To do:
With the pictures removed, reproduce exactly the lines from the one that contains "Task: Click the" through the last line of the entries below.
_ _ _
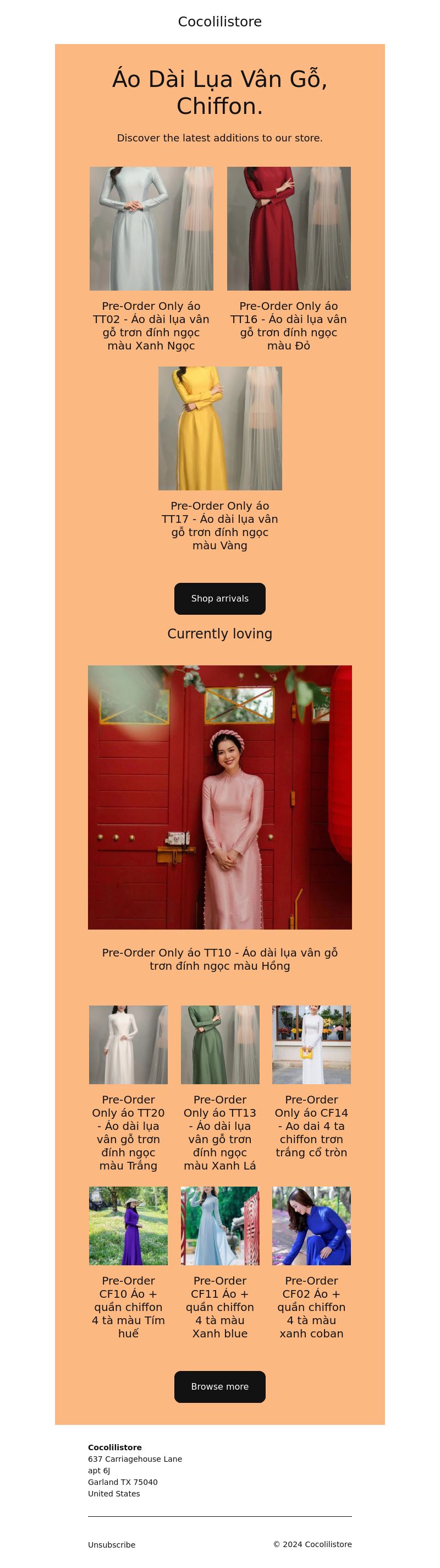Open the Cocolilistore header link
Image resolution: width=440 pixels, height=1568 pixels.
219,22
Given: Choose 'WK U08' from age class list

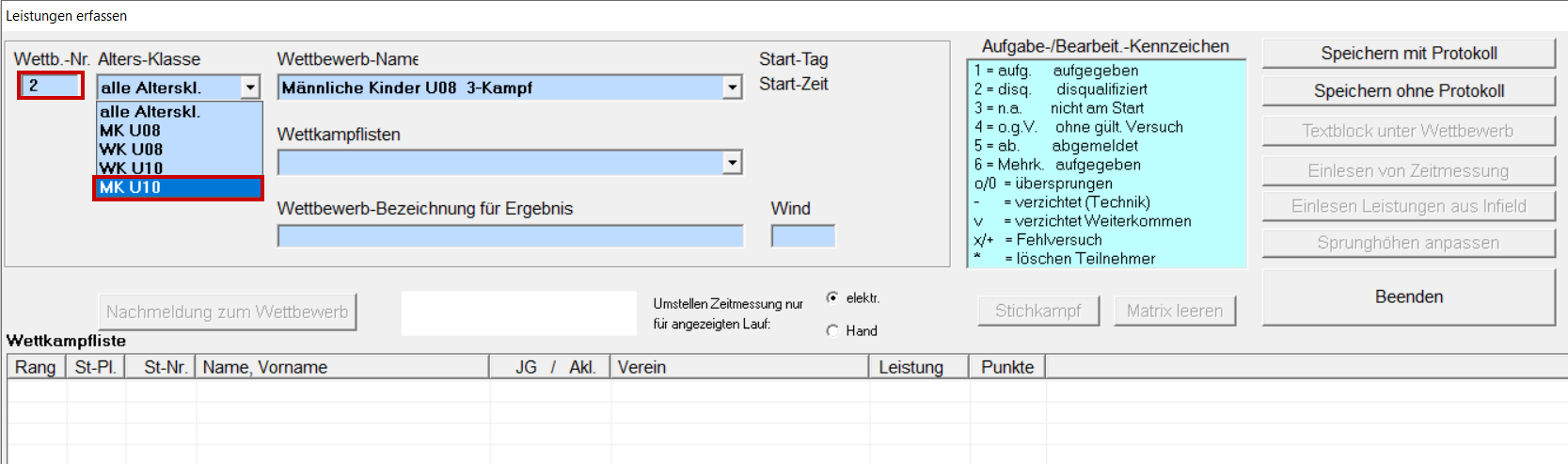Looking at the screenshot, I should coord(178,150).
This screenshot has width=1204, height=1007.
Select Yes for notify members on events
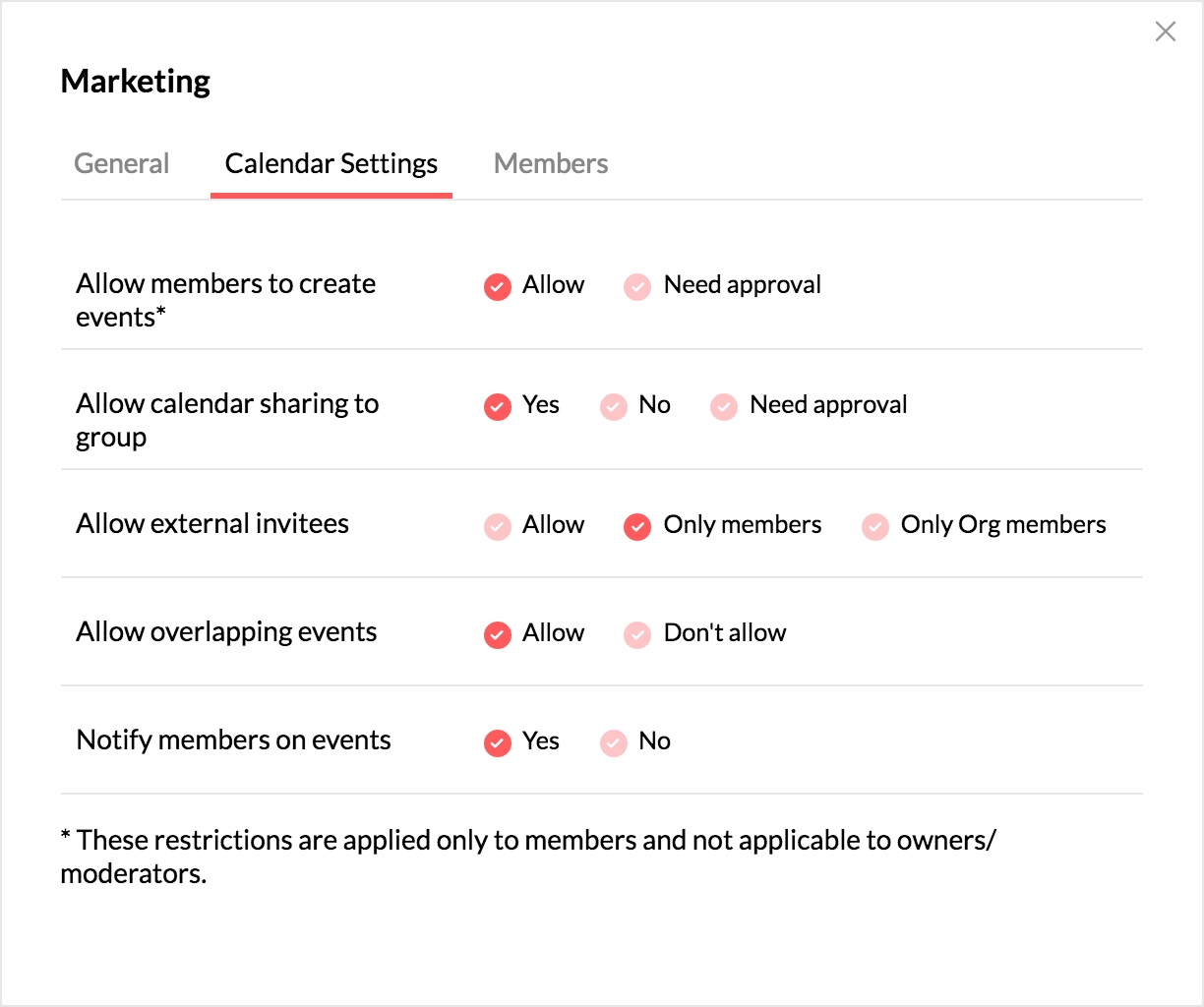pyautogui.click(x=498, y=743)
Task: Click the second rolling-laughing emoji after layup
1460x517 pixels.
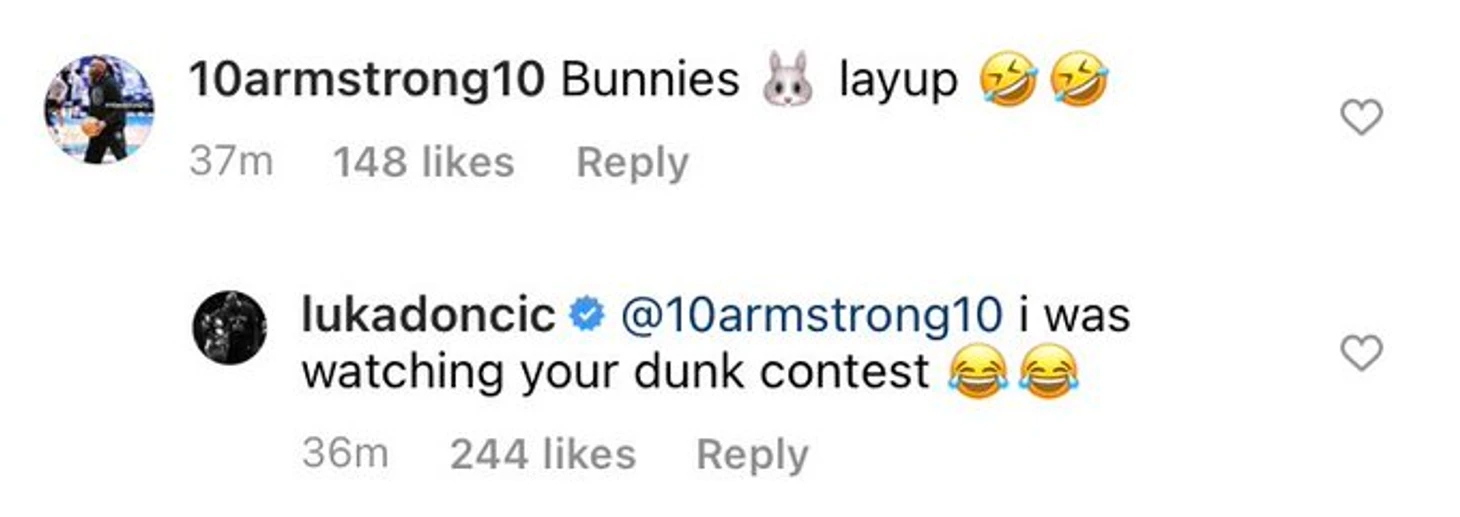Action: point(1079,82)
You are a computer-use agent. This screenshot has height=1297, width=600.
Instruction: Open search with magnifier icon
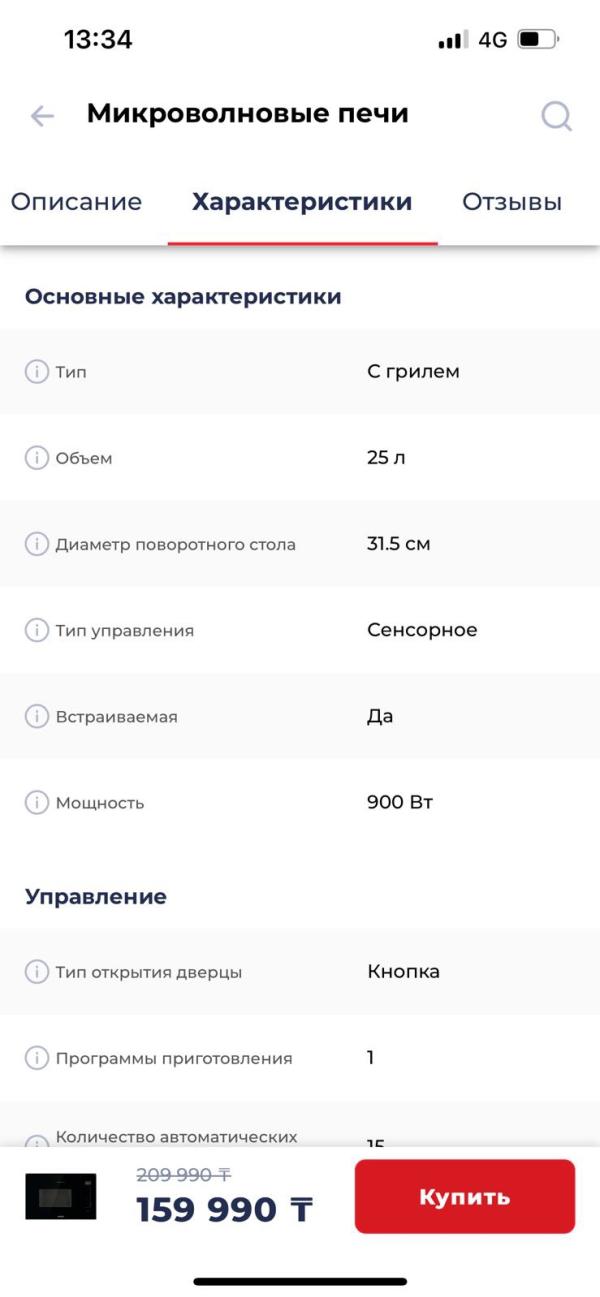557,116
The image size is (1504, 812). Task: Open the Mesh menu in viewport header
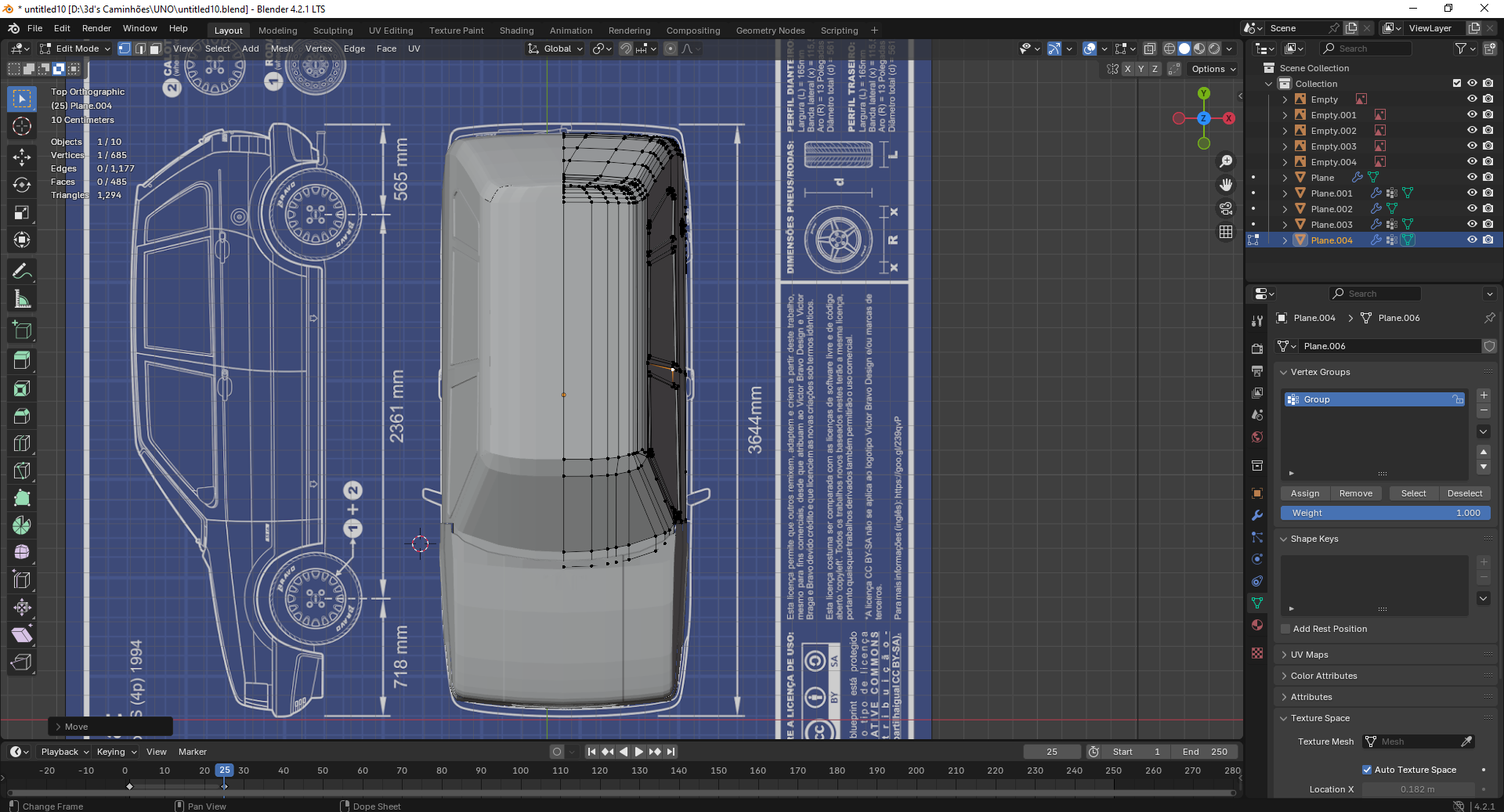point(282,49)
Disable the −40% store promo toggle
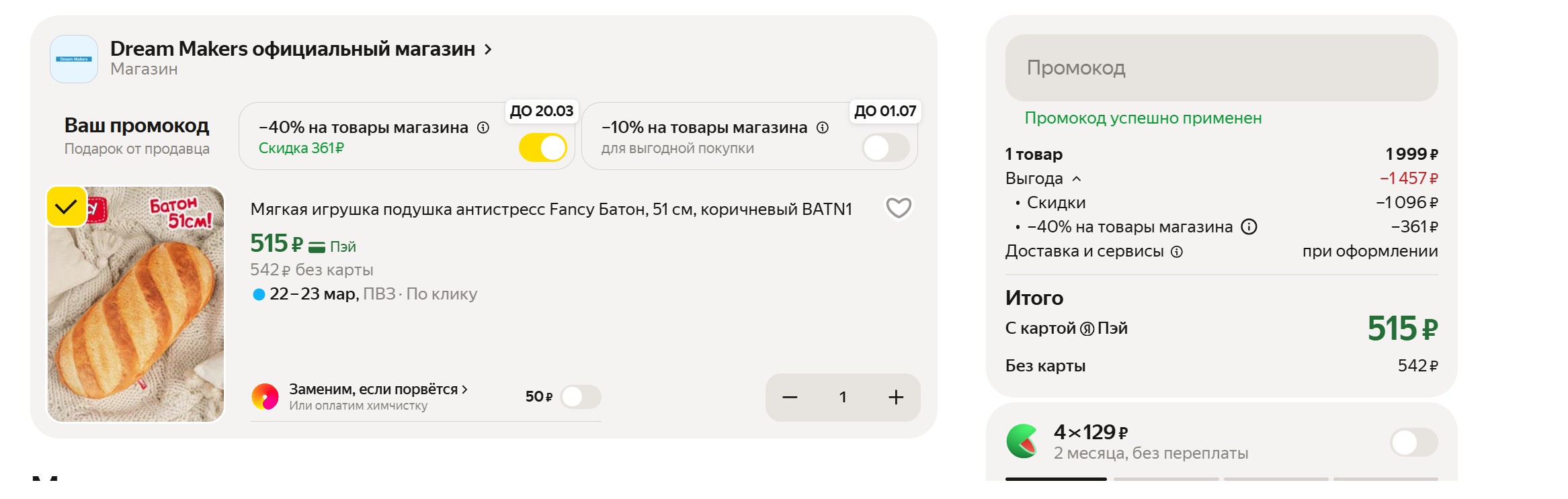Screen dimensions: 1568x499 point(542,148)
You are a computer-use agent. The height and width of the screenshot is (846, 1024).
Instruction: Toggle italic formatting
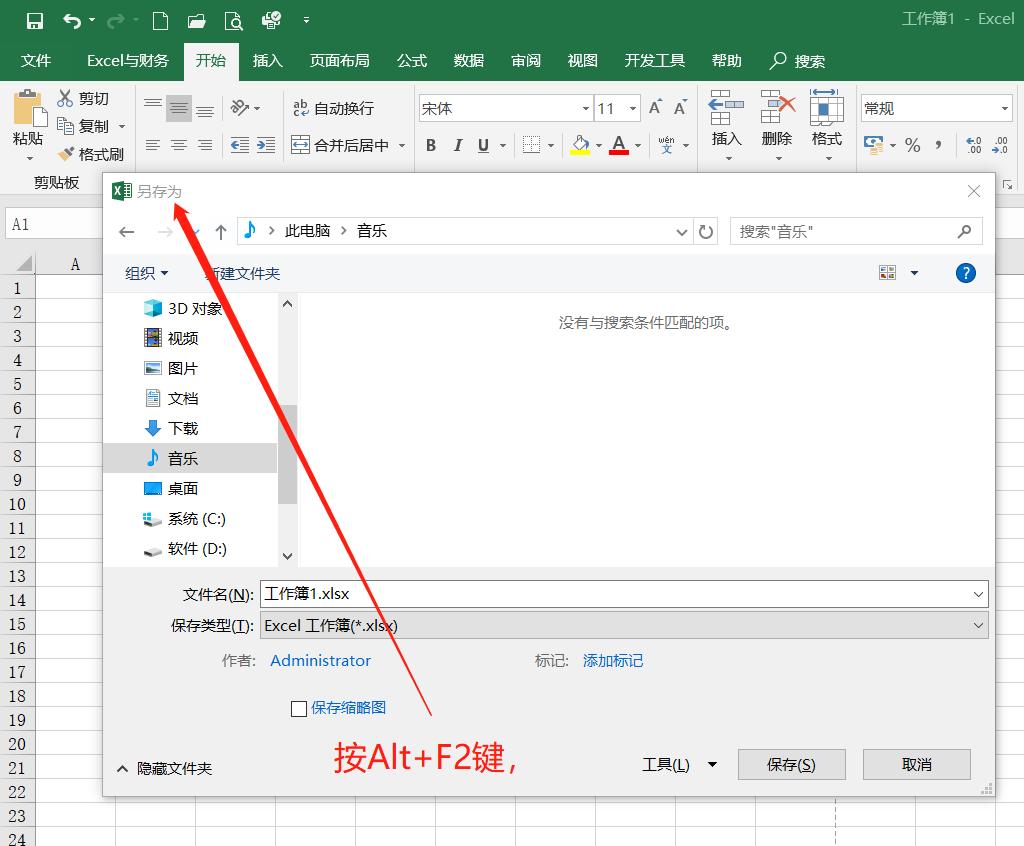click(457, 144)
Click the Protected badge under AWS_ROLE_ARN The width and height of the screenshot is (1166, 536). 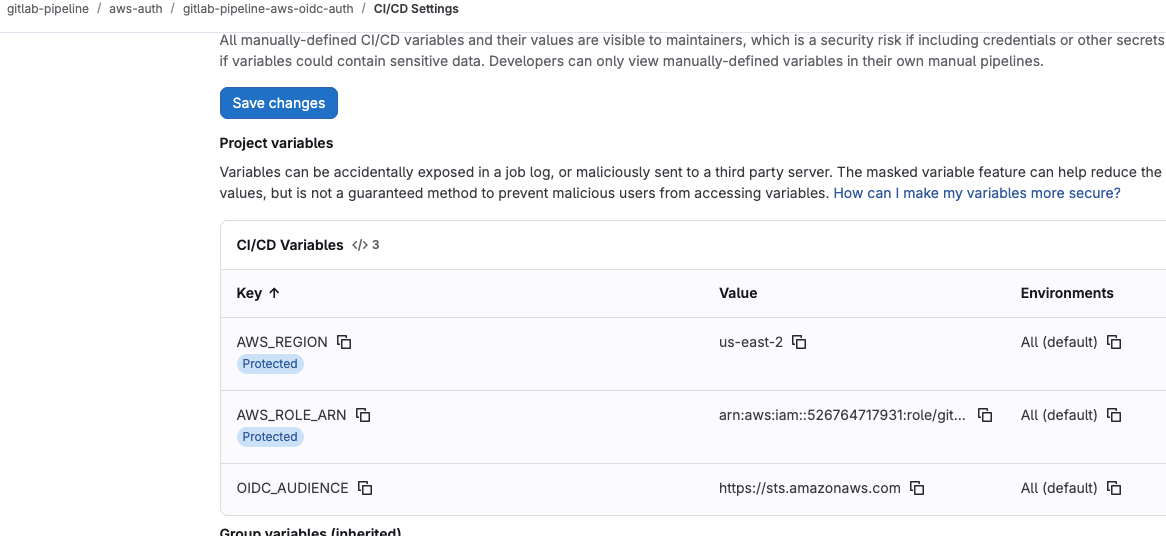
_ _ _
The completed task:
Task: Click the second rolling-laughing emoji after layup
1460x517 pixels.
Action: point(1079,82)
You are a computer-use agent. This screenshot has height=1297, width=600.
Instruction: Open search with magnifier icon
557,116
The image size is (1504, 812). Task: Open the Mesh menu in viewport header
point(282,49)
Disable the −40% store promo toggle
Screen dimensions: 1568x499 point(542,148)
You are a computer-use agent. The height and width of the screenshot is (846, 1024).
Instruction: Toggle italic formatting
click(457, 144)
Click the Protected badge under AWS_ROLE_ARN The width and height of the screenshot is (1166, 536). 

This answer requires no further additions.